What We Know So Far About the Mysterious Russian Flight Crash
Get the latest on the investigation and the possible causes.
— -- Authorities have yet to determine how a Russian plane mysteriously disappeared and crashed less than 30 minutes after it took off from an airport in Egypt, early Saturday, killing all 224 people on board.
Here is the latest breakdown on the possible causes, the investigation and the Metrojet crash victims.
Possible Causes
The head of Russia's Interstate Aviation Committee, the agency investigating the crash, told journalists in Cairo Sunday the plane broke apart midair, but warned that it was "too early to state a cause for the plane's destruction."
Egyptian officials say there was no distress call.
The Russian airliner Metrojet is blaming an "external influence" as the cause of the crash.
Alexander Smirnov, deputy general director of Metrojet, said today the crash could not have been caused by a technical fault.
"The only explicable cause can be a mechanical impact on the aircraft," Smirnov said, adding "there is no possible combination of system failures that could lead to the aircraft breaking-up in midair.
"The plane's crew completely lost control over the aircraft as the disaster started to unfold," Smirnov added.
ABC News aviation consultant Col. Stephen Ganyard, a retired Marine fighter pilot, said it’s too early to rule out anything. “We don’t have any evidence that points us in one way or the other,” he told “Good Morning America” today.
A Link to Terrorism?
The head of the U.S. National Counterterrorism Center, Nick Rasmussen, said today the intelligence community so far has no information to corroborate any specific nexus to terrorism. But He emphasized that "it's an unfolding" situation.

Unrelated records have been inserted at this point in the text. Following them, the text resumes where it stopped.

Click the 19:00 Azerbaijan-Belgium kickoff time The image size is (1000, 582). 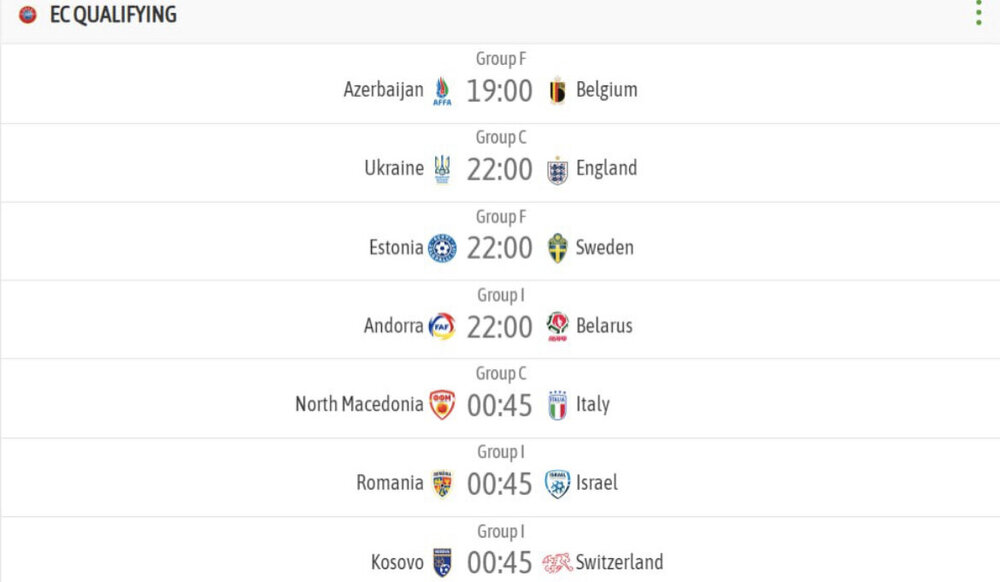tap(499, 91)
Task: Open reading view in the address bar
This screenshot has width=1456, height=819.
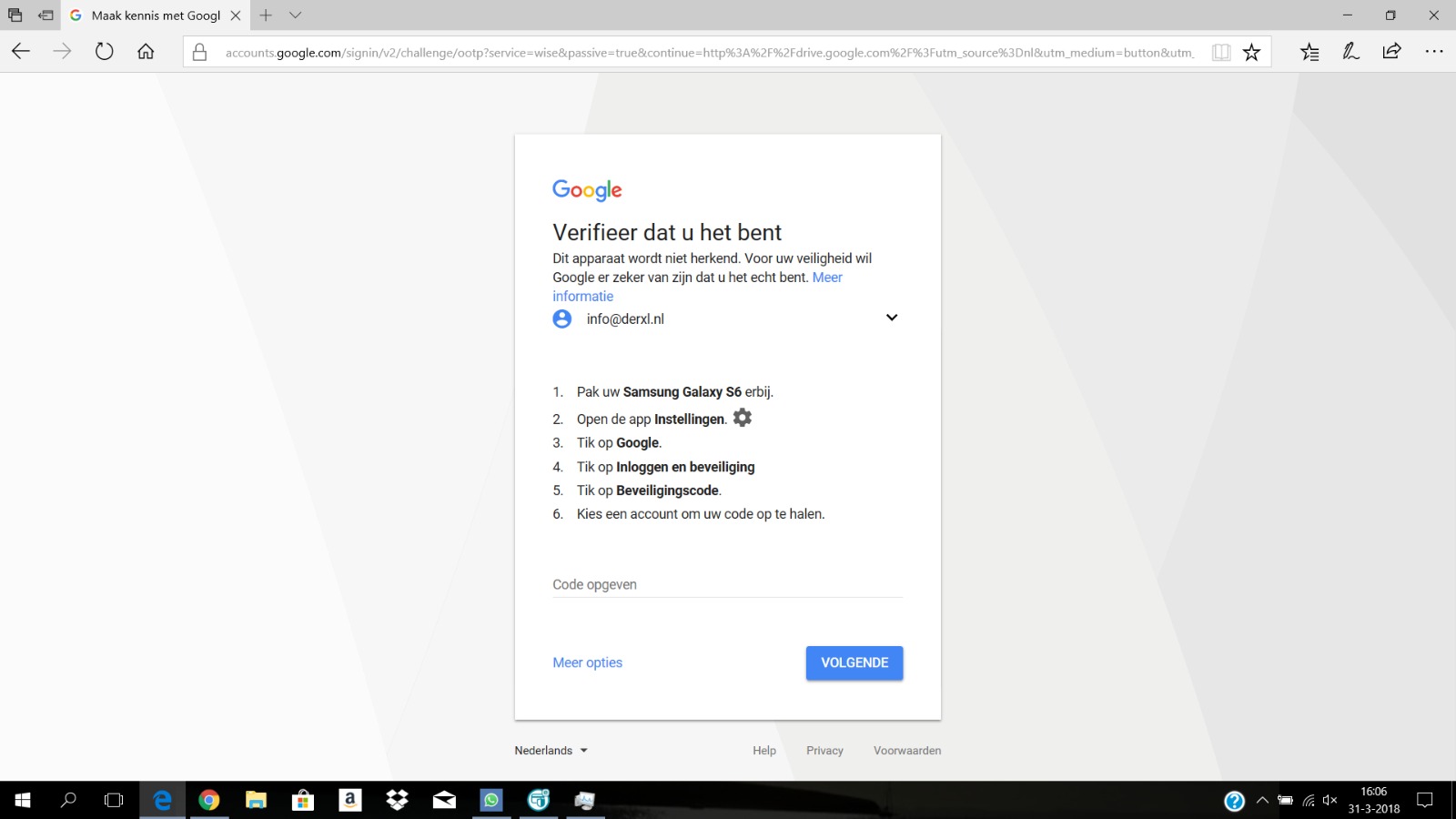Action: (x=1221, y=53)
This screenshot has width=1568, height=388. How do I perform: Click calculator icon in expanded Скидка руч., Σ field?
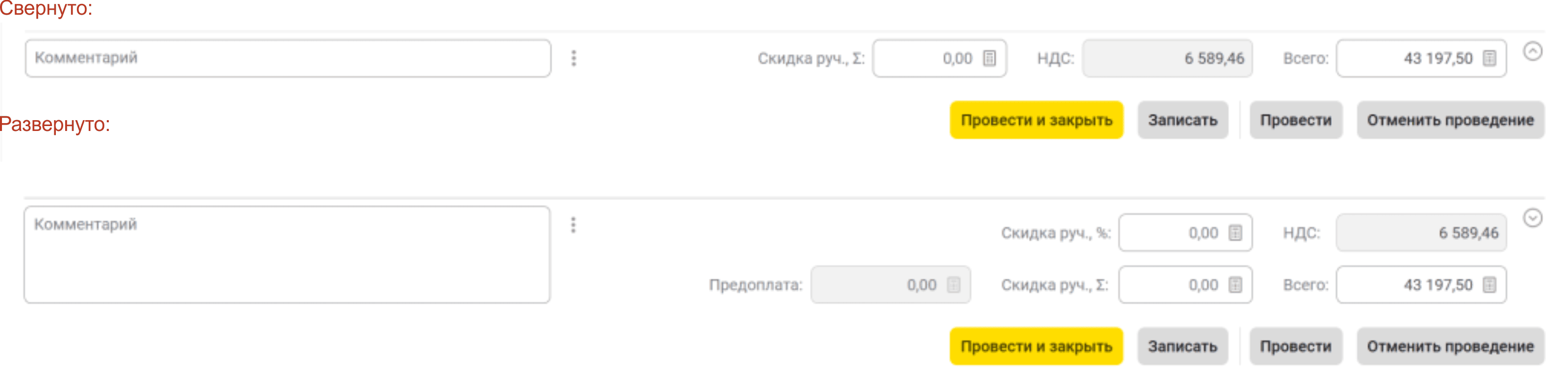click(1235, 285)
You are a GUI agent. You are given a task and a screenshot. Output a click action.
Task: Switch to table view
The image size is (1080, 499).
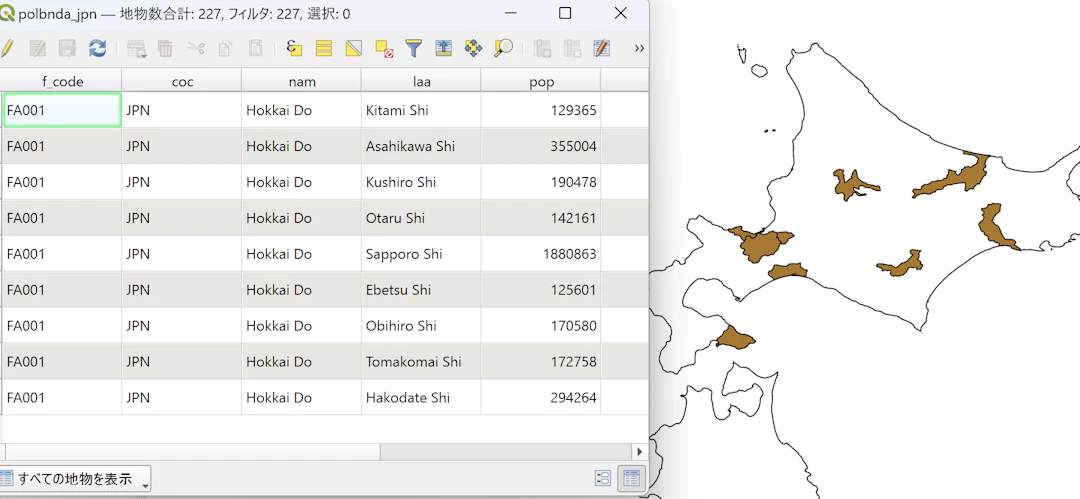click(632, 478)
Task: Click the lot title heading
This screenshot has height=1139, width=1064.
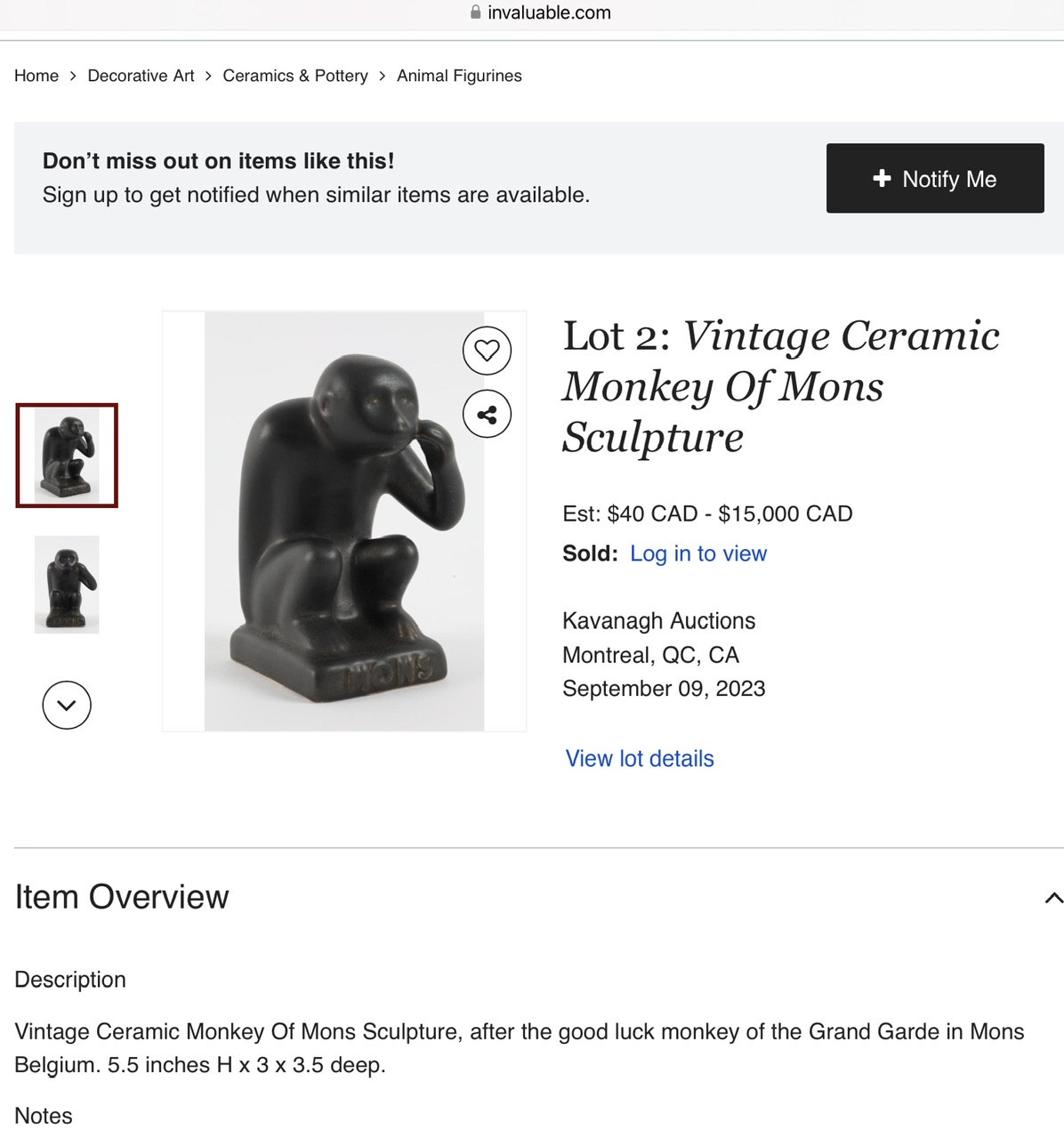Action: pyautogui.click(x=780, y=386)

U.S. National Intelligence Director James Clapper said, "We don’t have any direct evidence of any terrorist involvement, yet."
"ISIL in a tweet claimed responsibility for it," Clapper said, using the government’s acronym for ISIS. "There is a very aggressive ISIL chapter in the Sinai. But we really don’t know and I think once the black boxes have been analyzed ... then perhaps we’ll know more."

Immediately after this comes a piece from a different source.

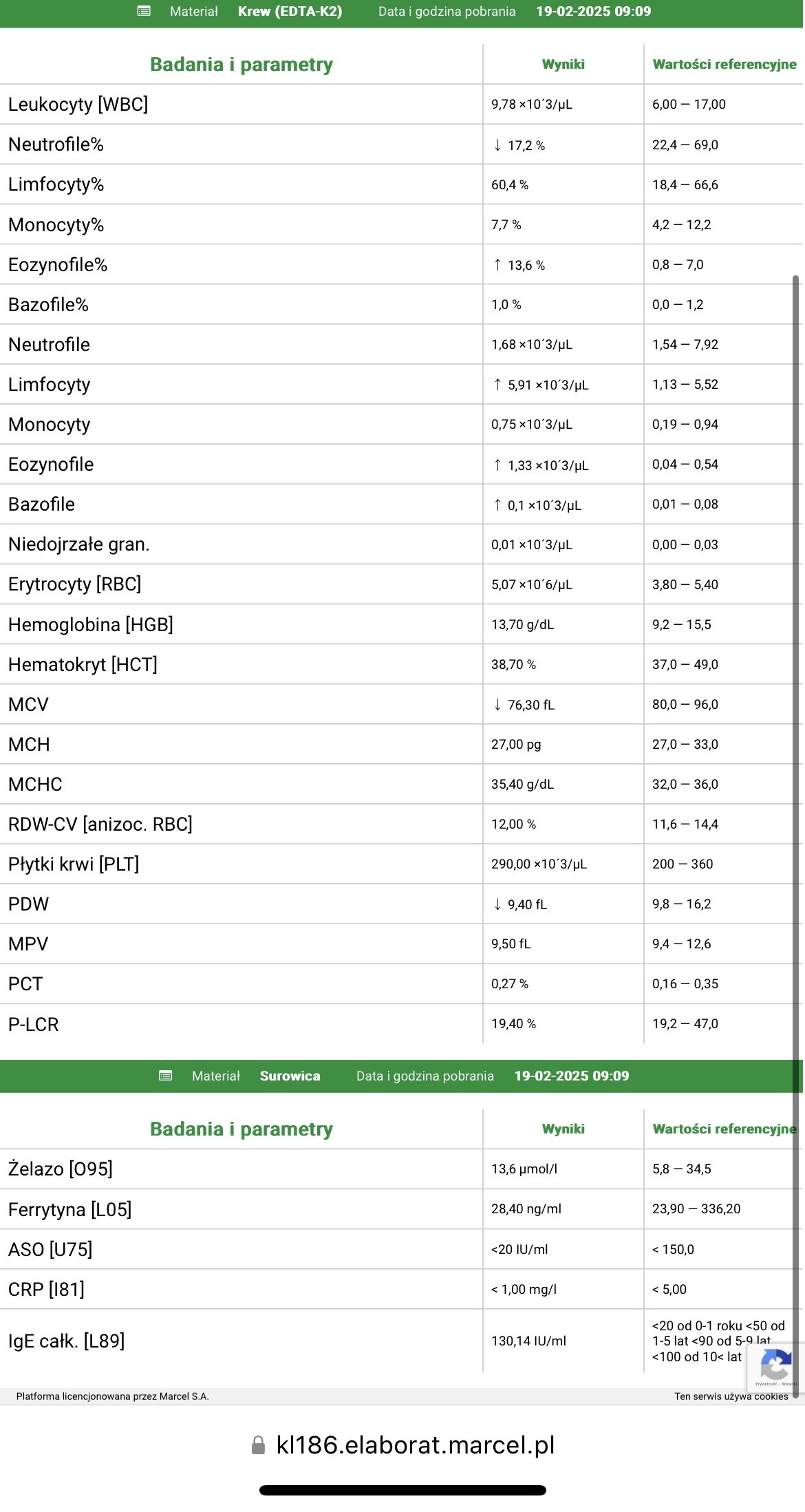Click the page's vertical scrollbar
Viewport: 805px width, 1512px height.
coord(796,688)
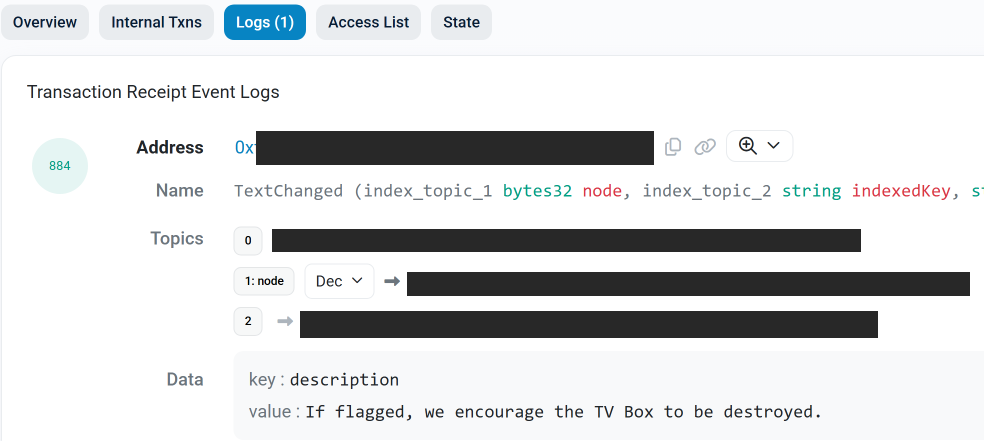Click the chain link icon beside address

click(x=705, y=147)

When asked whether ISIS has the ability to shoot down an airliner, Clapper said, "It’s unlikely, but I wouldn’t rule it out."

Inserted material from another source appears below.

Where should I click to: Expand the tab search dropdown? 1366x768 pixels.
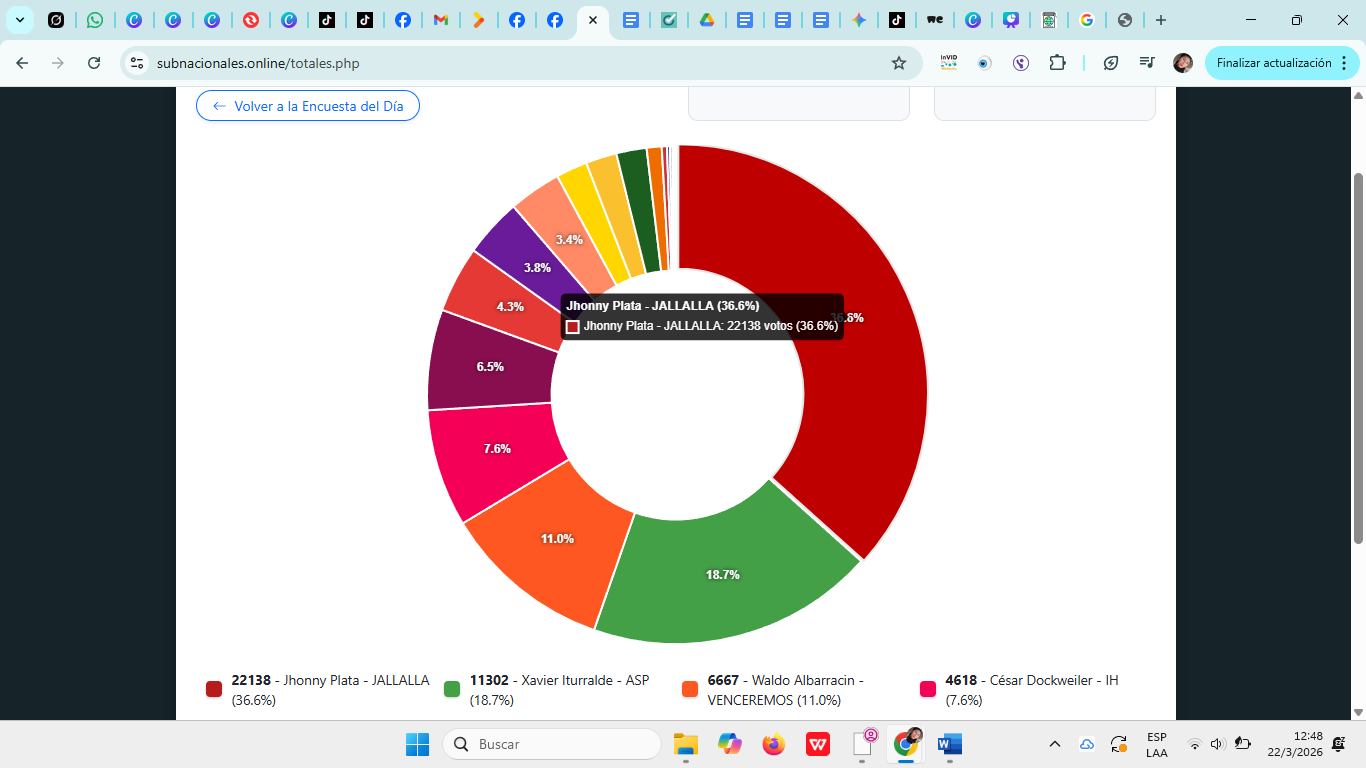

The plane's so-called black boxes are still being analyzed. The Russian minister said the boxes are in good condition.
The Victims
Russian state media reported that 140 bodies were transported today to St. Petersburg, Russia, where they will be identified by family members.
A second plane carrying the remaining victims will depart Cairo this evening.
Victims’ relatives gathered at a hotel close to the airport in St. Petersburg where the downed flight had been expected to land. Officials set up a reception center at the hotel, where distraught people sat stunned in the lobby areas, being attended to by grief counselors.
Investigators took DNA samples to help identify the dead.
Three days of mourning have been declared in Russia to honor the victims.